***** DATA SHOWN *****

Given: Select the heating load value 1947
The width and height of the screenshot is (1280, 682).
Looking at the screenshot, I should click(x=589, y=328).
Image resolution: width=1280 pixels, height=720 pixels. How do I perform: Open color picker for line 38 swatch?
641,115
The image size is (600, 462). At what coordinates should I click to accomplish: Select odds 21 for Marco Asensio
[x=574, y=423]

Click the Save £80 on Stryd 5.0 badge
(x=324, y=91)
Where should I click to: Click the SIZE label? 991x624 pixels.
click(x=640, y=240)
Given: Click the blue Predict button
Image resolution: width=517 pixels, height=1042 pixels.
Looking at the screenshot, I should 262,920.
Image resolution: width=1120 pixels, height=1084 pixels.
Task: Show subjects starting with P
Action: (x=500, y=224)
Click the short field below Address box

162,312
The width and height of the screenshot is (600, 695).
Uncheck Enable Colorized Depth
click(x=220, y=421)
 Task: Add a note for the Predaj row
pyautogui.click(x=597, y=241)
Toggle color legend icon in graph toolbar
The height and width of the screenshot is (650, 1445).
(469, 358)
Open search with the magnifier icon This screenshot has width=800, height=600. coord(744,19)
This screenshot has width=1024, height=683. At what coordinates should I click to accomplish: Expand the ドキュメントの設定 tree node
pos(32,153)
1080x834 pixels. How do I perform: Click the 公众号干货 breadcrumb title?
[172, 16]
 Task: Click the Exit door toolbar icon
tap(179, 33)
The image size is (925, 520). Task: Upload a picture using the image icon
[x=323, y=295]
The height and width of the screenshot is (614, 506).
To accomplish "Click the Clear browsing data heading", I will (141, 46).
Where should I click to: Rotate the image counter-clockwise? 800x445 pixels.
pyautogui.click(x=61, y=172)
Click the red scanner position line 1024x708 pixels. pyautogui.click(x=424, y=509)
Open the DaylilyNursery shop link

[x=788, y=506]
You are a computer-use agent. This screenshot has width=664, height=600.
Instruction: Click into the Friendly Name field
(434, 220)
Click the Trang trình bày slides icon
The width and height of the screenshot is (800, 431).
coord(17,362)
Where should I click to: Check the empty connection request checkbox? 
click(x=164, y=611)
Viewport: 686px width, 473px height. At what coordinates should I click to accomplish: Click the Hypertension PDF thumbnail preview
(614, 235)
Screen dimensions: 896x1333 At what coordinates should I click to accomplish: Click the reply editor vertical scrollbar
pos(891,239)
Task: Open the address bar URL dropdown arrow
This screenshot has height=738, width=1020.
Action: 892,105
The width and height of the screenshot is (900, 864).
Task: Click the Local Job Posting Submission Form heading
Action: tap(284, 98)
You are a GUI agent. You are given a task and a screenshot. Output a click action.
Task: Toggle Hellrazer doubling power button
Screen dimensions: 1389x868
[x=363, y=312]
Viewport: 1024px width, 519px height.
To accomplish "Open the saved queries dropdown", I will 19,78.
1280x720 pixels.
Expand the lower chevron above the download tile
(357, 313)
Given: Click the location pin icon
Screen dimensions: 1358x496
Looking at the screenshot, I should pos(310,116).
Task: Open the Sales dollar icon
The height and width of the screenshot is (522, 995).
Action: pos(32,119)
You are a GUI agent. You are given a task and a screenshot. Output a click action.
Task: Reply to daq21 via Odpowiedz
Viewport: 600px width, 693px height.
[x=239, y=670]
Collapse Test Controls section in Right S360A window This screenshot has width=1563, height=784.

*****

WORK INSTRUCTION: Please reproduce the closing stretch of the records, from the line with "Screen dimensions: 1358x496" through the last line, exactly as it stands.

SOLUTION:
Screen dimensions: 1358x496
Looking at the screenshot, I should pos(310,116).
Task: Open the Sales dollar icon
The height and width of the screenshot is (522, 995).
Action: pos(32,119)
You are a GUI agent. You are given a task and a screenshot. Output a click action.
Task: Reply to daq21 via Odpowiedz
Viewport: 600px width, 693px height.
[x=239, y=670]
Collapse Test Controls section in Right S360A window This screenshot has width=1563, height=784.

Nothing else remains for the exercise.